> _Exercise goal_:
Return the count of lines in the following records that include "computer", and nothing more.

> _Source data_:
^^^^

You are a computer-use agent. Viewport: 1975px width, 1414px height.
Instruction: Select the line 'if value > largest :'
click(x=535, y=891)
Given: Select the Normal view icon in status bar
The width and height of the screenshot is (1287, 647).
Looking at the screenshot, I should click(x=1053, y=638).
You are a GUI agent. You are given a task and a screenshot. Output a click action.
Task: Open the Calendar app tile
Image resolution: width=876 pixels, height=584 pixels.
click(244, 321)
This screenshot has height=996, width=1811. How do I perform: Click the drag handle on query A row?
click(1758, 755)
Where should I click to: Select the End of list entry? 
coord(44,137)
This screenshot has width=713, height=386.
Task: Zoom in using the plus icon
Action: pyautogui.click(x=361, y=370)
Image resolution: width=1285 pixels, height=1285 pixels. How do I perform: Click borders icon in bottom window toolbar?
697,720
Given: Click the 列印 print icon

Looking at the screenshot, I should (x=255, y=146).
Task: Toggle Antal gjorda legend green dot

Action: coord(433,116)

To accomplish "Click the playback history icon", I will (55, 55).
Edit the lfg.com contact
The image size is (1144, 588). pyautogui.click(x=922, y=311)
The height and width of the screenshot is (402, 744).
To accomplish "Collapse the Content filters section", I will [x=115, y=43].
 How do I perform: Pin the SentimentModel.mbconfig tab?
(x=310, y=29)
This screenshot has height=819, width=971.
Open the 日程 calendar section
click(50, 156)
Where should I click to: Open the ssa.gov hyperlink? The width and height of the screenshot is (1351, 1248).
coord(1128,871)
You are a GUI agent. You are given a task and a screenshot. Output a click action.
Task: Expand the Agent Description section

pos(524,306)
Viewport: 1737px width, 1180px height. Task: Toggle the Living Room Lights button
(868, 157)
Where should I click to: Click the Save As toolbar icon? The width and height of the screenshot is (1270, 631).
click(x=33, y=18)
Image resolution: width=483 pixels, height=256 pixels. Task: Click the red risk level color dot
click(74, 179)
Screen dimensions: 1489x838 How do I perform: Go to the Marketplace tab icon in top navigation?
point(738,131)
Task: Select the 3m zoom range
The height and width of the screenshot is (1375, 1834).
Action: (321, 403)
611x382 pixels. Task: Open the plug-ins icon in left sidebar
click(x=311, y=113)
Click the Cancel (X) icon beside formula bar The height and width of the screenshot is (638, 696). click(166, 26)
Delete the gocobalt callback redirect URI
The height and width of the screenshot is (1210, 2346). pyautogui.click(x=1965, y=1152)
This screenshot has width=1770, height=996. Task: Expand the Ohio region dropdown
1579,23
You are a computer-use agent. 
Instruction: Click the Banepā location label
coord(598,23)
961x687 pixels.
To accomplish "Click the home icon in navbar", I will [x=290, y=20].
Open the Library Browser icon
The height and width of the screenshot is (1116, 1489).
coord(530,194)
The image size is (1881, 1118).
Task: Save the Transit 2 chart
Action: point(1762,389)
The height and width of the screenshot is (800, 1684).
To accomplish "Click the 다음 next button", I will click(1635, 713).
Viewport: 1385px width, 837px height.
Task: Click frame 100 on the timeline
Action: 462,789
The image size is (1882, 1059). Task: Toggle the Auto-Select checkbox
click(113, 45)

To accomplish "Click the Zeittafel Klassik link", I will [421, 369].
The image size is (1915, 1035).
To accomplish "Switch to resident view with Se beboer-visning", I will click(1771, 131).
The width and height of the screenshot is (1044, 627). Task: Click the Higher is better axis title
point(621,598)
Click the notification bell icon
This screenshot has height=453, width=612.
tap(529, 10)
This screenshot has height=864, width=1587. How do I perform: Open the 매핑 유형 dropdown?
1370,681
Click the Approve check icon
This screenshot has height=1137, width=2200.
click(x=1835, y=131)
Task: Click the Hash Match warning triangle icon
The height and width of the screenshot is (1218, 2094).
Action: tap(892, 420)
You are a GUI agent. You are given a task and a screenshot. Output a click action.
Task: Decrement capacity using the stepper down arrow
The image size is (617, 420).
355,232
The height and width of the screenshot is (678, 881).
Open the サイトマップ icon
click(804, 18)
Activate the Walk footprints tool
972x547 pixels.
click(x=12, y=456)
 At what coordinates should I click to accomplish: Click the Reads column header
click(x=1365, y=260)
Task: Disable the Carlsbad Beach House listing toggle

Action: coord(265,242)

^^^^

> _Your response_:
2